Nebraska Becomes First State to Enforce Medicaid Work Requirements Under Federal Mandate
Nebraska activated Medicaid work requirements on May 1, 2026, making it the first state in the nation to enforce the policy ahead of the federal deadline set by the One Big Beautiful Bill Act. Governor Jim Pillen and Centers for Medicare & Medicaid Services Administrator Dr. Mehmet Oz announced the implementation together, requiring able-bodied adults aged 19 to 64 in the Medicaid expansion population to complete at least 80 hours per month of work, schooling, volunteering, or other approved activities to maintain their health coverage.
Background
Medicaid work requirements have been a long-standing goal of Republican policymakers who argue that attaching conditions to public benefits encourages self-sufficiency and reduces dependency.

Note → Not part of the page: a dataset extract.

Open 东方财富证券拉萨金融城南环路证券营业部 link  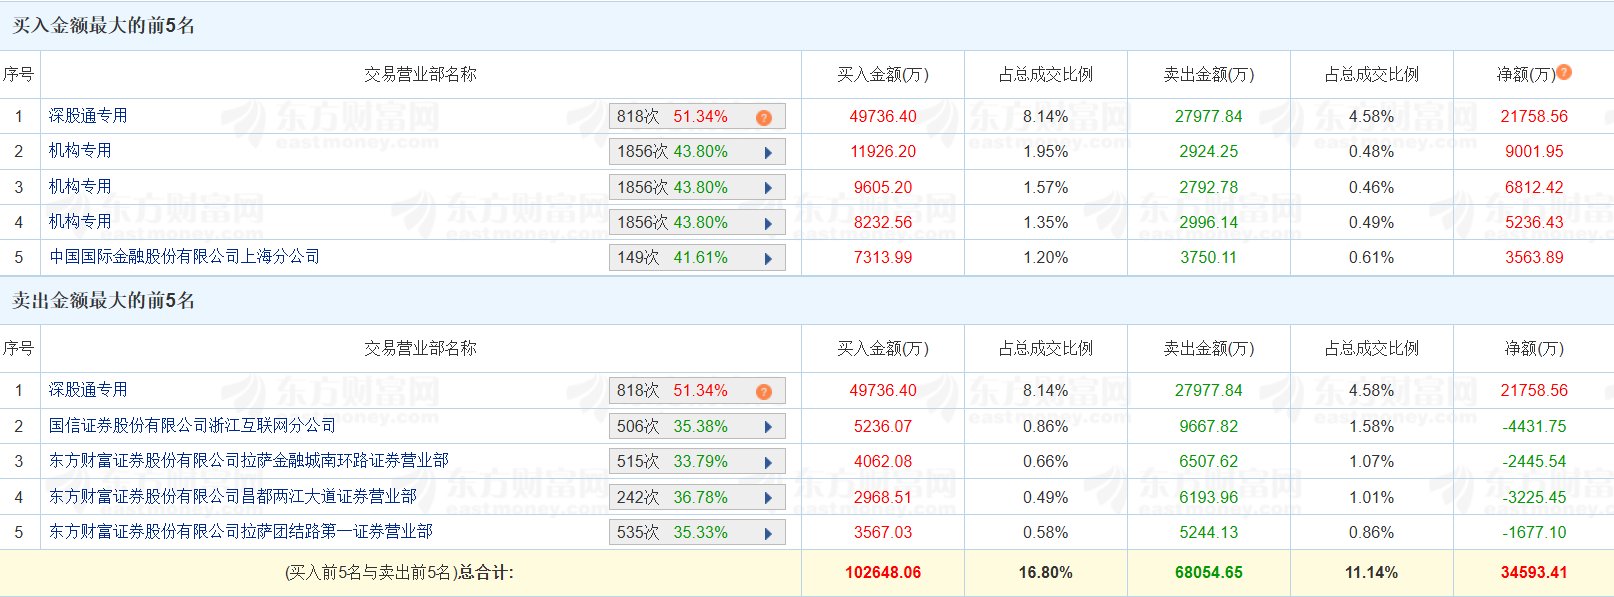(x=249, y=461)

The One Big Beautiful Bill Act, passed by the Republican-controlled Congress and signed by President Trump, mandated that all states implement work requirements for the Medicaid expansion population by January 1, 2027. Nebraska, under Governor Pillen, moved to implement the policy eight months ahead of that deadline.

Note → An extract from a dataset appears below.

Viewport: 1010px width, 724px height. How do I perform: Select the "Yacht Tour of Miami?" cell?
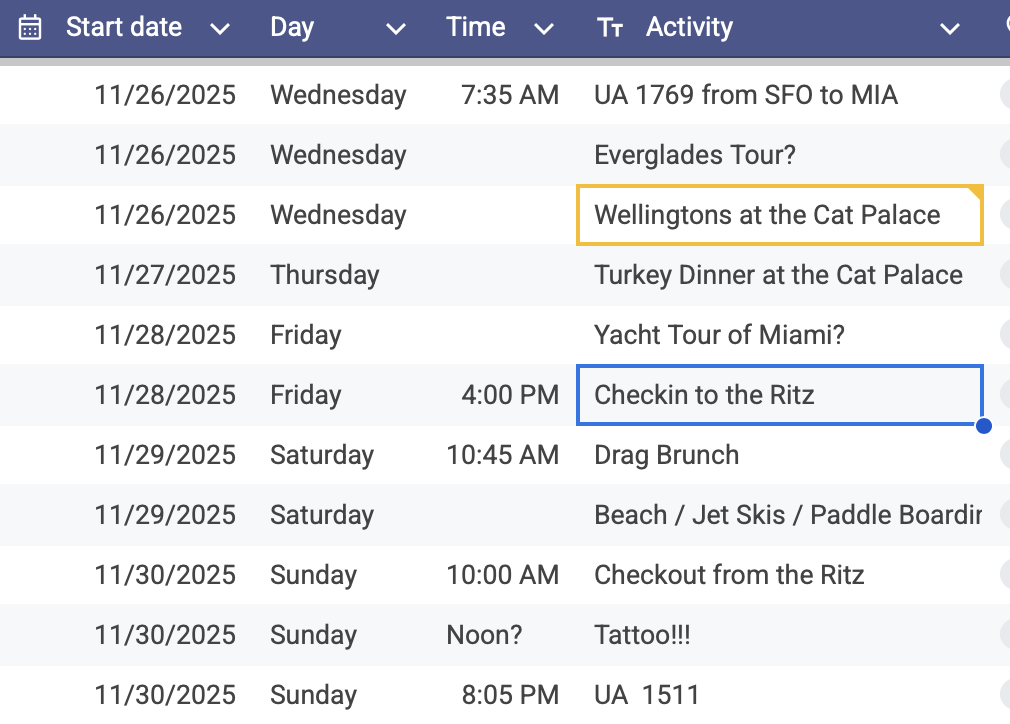(x=719, y=336)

The Medicaid expansion population in Nebraska consists of adults with incomes up to 138% of the federal poverty level β approximately $21,610 for a single person or $44,380 for a family of four in 2025. Nebraska expanded Medicaid in 2020 following a voter-approved ballot initiative, adding roughly 90,000 residents to the program. The work requirements apply to that expansion population, not to traditional Medicaid recipients such as children, pregnant women, or the elderly.
Key Developments
Under Nebraska's implementation, eligible adults must document at least 80 hours per month of qualifying activities. Approved activities include employment, enrollment in school at least half-time, participation in an apprenticeship program, volunteering, and community service. The Nebraska Department of Health and Human Services will use existing data to verify compliance where possible; individuals whose compliance cannot be confirmed through data will be required to submit documentation themselves.
Enrollees found non-compliant receive a notice and have 30 days to meet the requirement or claim an exemption before facing denial or disenrollment. Nebraska officials stated they will allow enrollees to self-attest to volunteering, schooling, or qualifying exemptions β such as poor health or caregiving responsibilities β without requiring supporting documentation like medical records.
Exemptions are broad and include people with disabilities, pregnant women, parents or guardians of children under 13, caregivers of individuals with disabilities, foster care alumni through age 25, members of recognized Native American tribes, disabled veterans with total disability status, individuals in substance abuse treatment, and those who are incarcerated or recently released.
Why Americans Should Care
Nebraska's implementation is a direct preview of what 49 other states will face by January 2027. Health policy analysts are watching closely because previous state-level experiments with Medicaid work requirements produced alarming results. Arkansas implemented work requirements in 2018 and lost coverage for more than 18,000 people within months β the vast majority of whom were actually working but failed to navigate the reporting requirements. Georgia's program, launched in 2023, enrolled far fewer people than projected and generated significant administrative costs. In Nebraska, advocates warn that rural residents in counties like Scotts Bluff, Dawson, and Custer β where broadband access is limited and documentation burdens are higher β face the greatest risk of losing coverage through administrative failure rather than genuine non-compliance. The policy's national rollout will affect an estimated 20 million Medicaid expansion enrollees across the country.
Why It Matters
The debate over Medicaid work requirements cuts to the heart of a fundamental disagreement about the purpose of public health insurance. Proponents argue that work requirements align Medicaid with the structure of other means-tested programs like SNAP and TANF, and that employment itself improves health outcomes. Opponents counter that the evidence base for this claim is thin and that the primary effect of work requirements is coverage loss through administrative complexity rather than increased employment.
Research from the Kaiser Family Foundation and the Urban Institute consistently finds that the overwhelming majority of Medicaid expansion enrollees who are not working are either caregivers, students, or individuals with health conditions that prevent employment β categories that should qualify for exemptions but often fail to navigate the paperwork. The international comparison is instructive: no other wealthy democracy conditions health coverage on employment status. Canada, Germany, France, and the United Kingdom provide universal coverage regardless of work status, reflecting a consensus that health care access should not be contingent on labor market participation. Nebraska's rollout will generate data that shapes the national debate β and potentially the legal challenges β over whether work requirements achieve their stated goals or simply reduce enrollment.
What's Next
Nebraska's compliance data will be closely monitored by health policy researchers and advocacy groups. Legal challenges to the federal work requirement mandate are already being prepared by organizations including the National Health Law Program and the Center on Budget and Policy Priorities, who argue the requirements exceed federal Medicaid authority. Other states considering early implementation include Georgia, which already has a limited work requirement program, and Texas, which has signaled interest in moving ahead of the federal deadline. The January 2027 national deadline will trigger the largest simultaneous change to Medicaid eligibility rules in the program's 60-year history.